Pendant ce temps, en Suède, une petite fille de 15 ans fait grève tous les vendredi devant le Parlement pour que le monde se réveille et prenne enfin la mesure de l’urgence. Mais on voit jaune ou orange, ou violet selon les jours et pas plus loin que le bout du doigt qui ignore la lune. Evidemment, on la filme, c’est un bel insolite. Elle le sait, la petite, elle le dit, elle est en colère.
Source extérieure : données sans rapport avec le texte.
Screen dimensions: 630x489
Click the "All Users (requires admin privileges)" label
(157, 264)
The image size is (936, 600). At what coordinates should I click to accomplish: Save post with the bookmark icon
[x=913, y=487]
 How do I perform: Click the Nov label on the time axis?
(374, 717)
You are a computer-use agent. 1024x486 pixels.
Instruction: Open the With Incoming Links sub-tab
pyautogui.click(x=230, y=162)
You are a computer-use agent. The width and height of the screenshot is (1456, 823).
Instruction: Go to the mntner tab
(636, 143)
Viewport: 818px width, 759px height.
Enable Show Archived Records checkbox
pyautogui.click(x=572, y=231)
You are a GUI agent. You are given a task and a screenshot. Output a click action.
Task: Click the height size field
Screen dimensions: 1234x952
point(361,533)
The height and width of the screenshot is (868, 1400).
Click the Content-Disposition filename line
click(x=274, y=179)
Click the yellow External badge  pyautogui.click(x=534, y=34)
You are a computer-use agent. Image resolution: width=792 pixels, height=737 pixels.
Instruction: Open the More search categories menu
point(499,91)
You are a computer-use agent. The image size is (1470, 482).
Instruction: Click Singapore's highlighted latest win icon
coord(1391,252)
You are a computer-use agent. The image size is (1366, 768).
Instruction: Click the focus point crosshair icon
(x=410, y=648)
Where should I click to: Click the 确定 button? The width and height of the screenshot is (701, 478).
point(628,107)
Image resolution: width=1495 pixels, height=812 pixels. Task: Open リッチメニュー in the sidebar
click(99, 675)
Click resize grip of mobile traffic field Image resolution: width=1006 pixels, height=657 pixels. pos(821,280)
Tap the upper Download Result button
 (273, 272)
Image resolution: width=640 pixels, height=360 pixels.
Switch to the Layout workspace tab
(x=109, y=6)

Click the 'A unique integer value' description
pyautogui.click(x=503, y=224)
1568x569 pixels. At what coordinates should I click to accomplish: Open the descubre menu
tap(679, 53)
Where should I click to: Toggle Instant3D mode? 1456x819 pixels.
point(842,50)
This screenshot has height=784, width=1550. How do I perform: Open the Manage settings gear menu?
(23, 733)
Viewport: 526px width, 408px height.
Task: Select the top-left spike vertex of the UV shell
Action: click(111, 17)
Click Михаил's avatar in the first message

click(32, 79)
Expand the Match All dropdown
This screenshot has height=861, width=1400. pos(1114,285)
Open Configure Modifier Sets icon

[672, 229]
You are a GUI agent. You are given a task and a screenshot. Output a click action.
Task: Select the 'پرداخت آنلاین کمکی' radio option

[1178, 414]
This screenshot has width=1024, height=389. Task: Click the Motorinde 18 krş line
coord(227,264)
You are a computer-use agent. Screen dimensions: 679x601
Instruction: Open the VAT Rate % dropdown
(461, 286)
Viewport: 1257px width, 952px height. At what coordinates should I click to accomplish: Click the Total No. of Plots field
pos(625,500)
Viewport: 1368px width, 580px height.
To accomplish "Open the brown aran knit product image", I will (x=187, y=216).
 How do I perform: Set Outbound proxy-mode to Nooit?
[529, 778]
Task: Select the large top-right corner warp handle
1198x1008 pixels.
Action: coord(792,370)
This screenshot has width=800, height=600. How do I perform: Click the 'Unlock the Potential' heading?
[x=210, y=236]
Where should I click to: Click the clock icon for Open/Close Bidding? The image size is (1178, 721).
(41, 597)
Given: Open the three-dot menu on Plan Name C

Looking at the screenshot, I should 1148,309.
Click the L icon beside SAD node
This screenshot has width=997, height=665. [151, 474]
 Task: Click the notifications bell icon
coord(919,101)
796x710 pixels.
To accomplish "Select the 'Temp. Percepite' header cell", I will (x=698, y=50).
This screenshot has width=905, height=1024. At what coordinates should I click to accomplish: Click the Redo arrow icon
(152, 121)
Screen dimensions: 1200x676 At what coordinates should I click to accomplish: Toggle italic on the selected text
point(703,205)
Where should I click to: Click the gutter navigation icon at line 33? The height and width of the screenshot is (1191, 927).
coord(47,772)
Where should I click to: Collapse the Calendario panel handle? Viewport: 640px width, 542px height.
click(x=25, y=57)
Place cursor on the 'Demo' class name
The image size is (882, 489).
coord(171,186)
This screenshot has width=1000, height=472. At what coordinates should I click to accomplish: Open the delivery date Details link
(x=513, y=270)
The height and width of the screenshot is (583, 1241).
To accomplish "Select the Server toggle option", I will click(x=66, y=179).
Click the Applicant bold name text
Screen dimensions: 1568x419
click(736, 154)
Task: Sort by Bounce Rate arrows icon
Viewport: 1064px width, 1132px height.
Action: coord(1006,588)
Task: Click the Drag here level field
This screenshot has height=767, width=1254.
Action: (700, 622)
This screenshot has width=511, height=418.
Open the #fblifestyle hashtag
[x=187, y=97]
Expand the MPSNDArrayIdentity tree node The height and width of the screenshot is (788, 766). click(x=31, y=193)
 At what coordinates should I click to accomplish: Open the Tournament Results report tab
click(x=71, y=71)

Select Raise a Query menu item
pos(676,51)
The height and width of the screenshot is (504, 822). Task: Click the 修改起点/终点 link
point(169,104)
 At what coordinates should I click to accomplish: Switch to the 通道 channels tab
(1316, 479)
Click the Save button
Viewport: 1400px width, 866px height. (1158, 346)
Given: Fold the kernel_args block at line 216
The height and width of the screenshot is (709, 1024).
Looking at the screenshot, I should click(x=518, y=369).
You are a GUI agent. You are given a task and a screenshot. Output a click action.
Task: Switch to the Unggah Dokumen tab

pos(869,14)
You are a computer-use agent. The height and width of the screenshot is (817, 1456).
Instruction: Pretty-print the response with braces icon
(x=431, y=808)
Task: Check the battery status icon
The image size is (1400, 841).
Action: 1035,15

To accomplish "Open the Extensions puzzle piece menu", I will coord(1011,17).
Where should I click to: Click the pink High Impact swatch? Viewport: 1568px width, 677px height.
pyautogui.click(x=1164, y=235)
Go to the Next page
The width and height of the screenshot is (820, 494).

Mais comment faire ? Comment faire quand on ne veut pas l’apocalypse écologique, pas la haine, pas la guerre, pas les frontières, pas la fin des solidarités, pas la fin des libertés au nom de la sécurité, pas des villes surpauvrées, surmenées, surdimensionnées et terriblement, terriblement enfumées, comme nos coeurs qui ne likent sur Facebook que les cynismes inconscients ou non de journalistes qui annoncent la mort d’un terroriste et puis le classement du reggae au patrimoine de l’humanité avec un I shoot the sheriff qui dit déjà toute l’inhumaine récupération qu’on fait d’un type qui n’a chanté que l’harmonie ou presque. Moi, je ne sais pas pour vous, mais finalement, c’est en regardant dans la rue que je vois le réel. En lisant, en échangeant, en réfléchissant, aussi. En associant, en reliant, surtout. La télé ne reflète plus rien que la déconnexion. Alors coupons, écoutons, entendons, discutons, respirons un bon coup. On en a tous besoin. Parce que demain, c’est aujourd’hui et le vrai combat n’est pas loin, il est partout. Il n’est pas de haine mais de concorde – ou de mort.